Day 90 – at Hemsedal Golf Club
A day based heavily around sport.
It’s the start of the main competition of the T20 World Cup from Australia, so I sandwiched a two hour walk in between the NZ Australia game and the England Afghanistan game.
All followed by the rugby later in the afternoon.


There’s a huge HD TV screen in the Golf Club which I broadcast the Exeter rugby match through.



Out walking, having crossed the dodgy suspension bridge, I met a woman with a young male labradoodle – golden retriever cross. She said he was well-behaved, but it turned out he wasn’t. At just a bit older than me, she is the owner of the town’s taxi business, with 17 cars. She told me that once the season is on, either winter or summer, there are an extra 10,000 people in town. She says she hates it when it’s like that, and despite having considered selling the business up and moving away, she never has. She has two adopted daughters that she has been parent to since they were 5, a Philippine girl aged 17, and a Chinese girl aged 15. She really didn’t sound very happy about life. Maybe I just caught her on a bad day, and she wanted to sound off to some random passer-by.
Chatting with locals is usually a good way to find out a bit about life in the area, but these days, it is necessary to overcome that first hurdle, their humour at our politics should they realise I am British, which obviously, I try not to divulge.

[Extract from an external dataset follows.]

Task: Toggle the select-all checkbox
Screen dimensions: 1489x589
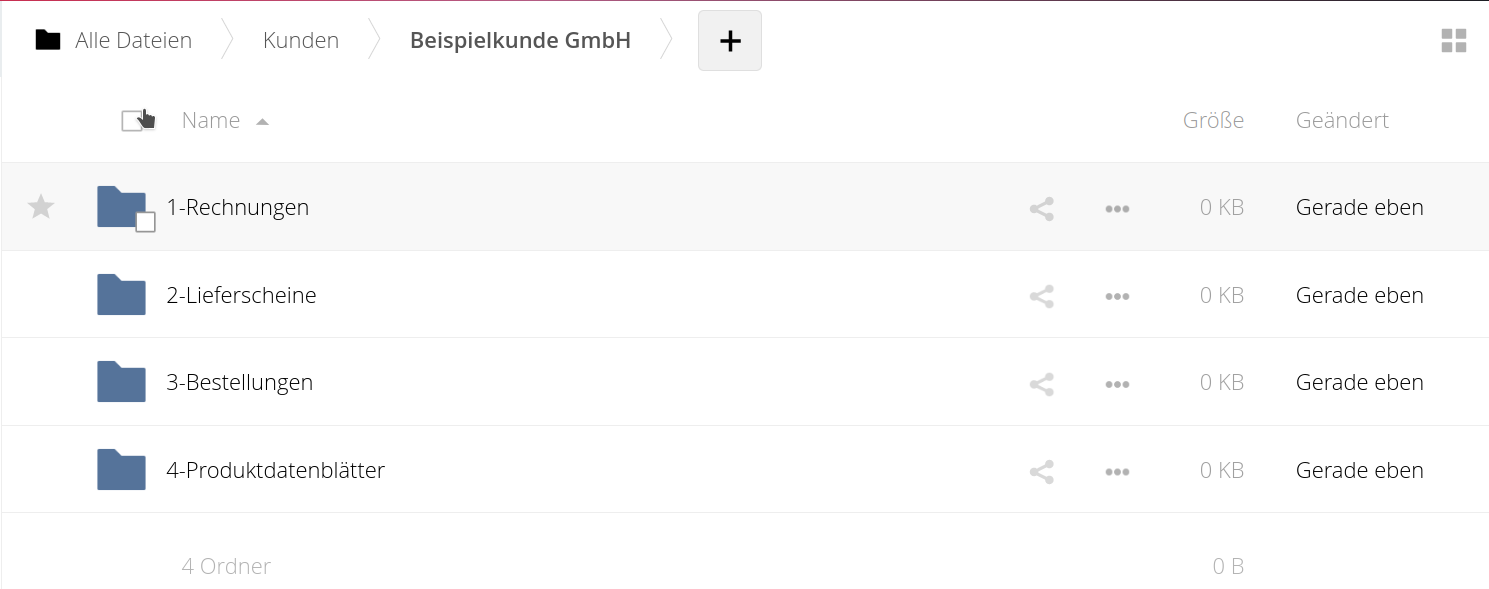Action: (x=132, y=121)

Reading wise, I finished a Ukrainian crime novel, The Night Reporter: A 1938 Lviv Murder Mystery.
Written in the hardboiled dialogue style of Raymond Chandler and Dashiell Hammett, it is a fast moving and exhilarating crime story with a strong emphasis on sense of place and period.
Lviv at the time was part of Poland. It was to be invaded by the Nazis the following year, 16 days after the Soviets had invaded. At the time the town’s residents saw the Nazis as some sort to saviours, but that was short-lived. The town’s history, especially in the last hundred years, is enough to fascinate readers, so if Vynnychuk plans follow-ups they would be very welcome.
The plot of the crime part of the novel is nothing special, but the reader is carried along by the brisk pace and the backdrop to which it all pans out. The protagonist, Marko Krylovych, is an investigative journalist who does his research after sunset in the drinking dens of Lviv.
One day in the not too distant future I hope, it will be possible to sit in one of those dens, enjoy a Ukrainian beer, and recall the exploits of Krylovych.